Source excerpt:
CFP DEADLINE: Friday, January 20th, 2006

Hosted by the students of the Joint Graduate Programme in
Communication and Culture
York University and Ryerson University
Toronto, Canada
March 24-26, 2006

EMERGING SPACES, TRANSFORMING SCAPES

We invite all interested graduate students to join us for our 5th
annual Intersections weekend Creative Conference. This year we are
especially interested in discussing the significance of both new and
established scapes, and their relationships with and connections to
imagined and physical spaces. Edges, nodes, networks, overflows,
streams: the way we imagine our world is changing. We are at a point
where it is important to reflect upon and consider older
connectivities established through non-electronic media, while at the
same time considering the potentials of new media through emerging
communication technologies. Bodies, commodities, ideas, and
technologies follow an exploding number of conduits between the local
and the global, around, through, and behind nations and
institutions.

The 2006 Intersections Conference will be the 5th annual event organized by
the York/Ryerson joint Programme in Communication and Culture. After last
year's successful conference concerning themes of HYBRID ENTITIES,
which analyzed haphazard links, mongrel formations, and mutant
compositions, we are now interested in submissions that explore
intersections where steps and solutions can be actively followed in
attempts to answer the many questions that arise when we try to create
and influence the direction of Communications and Culture. The
conference will investigate the following new spaces and modes of
movement: How and by who are these flows, networks, and disjunctures
created? By what paths do we move/think through them? Where is power,
and how does it move? Do borders, edges, and in-between spaces exist?

Data rows:
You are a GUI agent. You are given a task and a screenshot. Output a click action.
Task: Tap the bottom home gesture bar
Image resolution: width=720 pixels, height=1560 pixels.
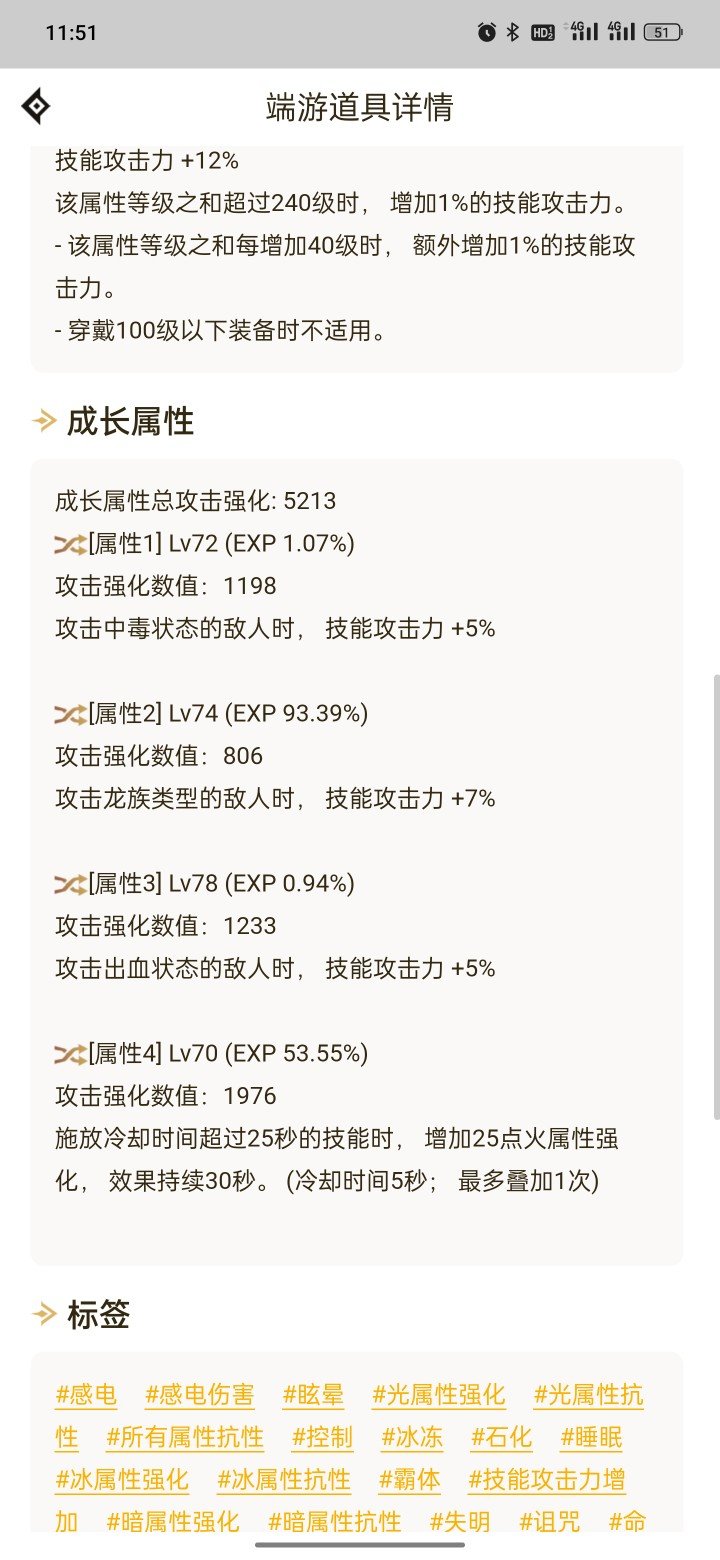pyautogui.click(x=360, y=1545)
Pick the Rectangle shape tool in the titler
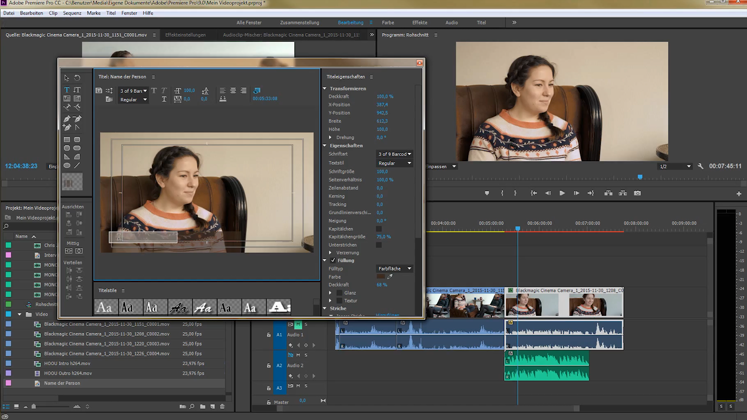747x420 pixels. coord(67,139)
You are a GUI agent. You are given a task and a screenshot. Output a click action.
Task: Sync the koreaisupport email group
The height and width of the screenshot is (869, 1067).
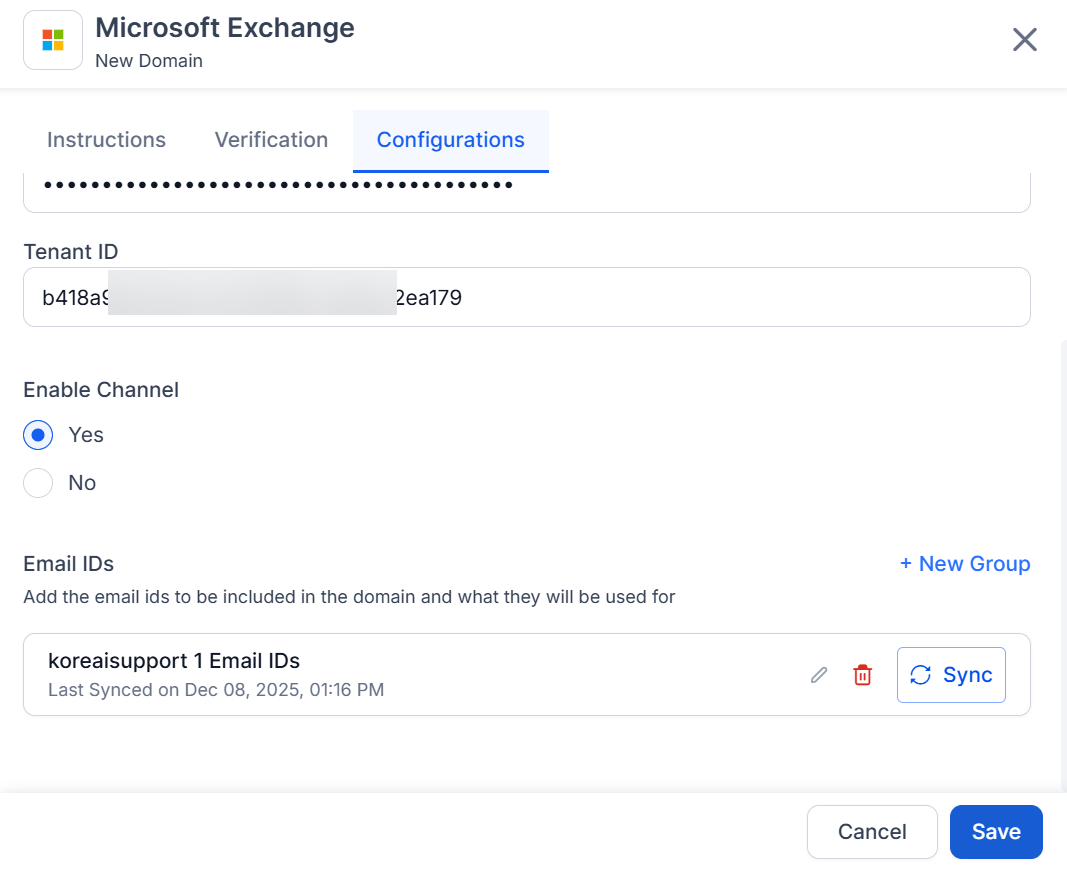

Task details: Summarize the call for papers above in two sentences.

Solution for this task: Students of the Joint Graduate Programme in Communication and Culture at York University and Ryerson University invite graduate students to the 5th annual Intersections conference, "Emerging Spaces, Transforming Scapes," in Toronto on March 24-26, 2006, with a deadline of January 20, 2006. The conference will examine new and established scapes and their connections to imagined and physical spaces, asking how flows, networks, and disjunctures are created, how power moves, and whether borders, edges, and in-between spaces exist.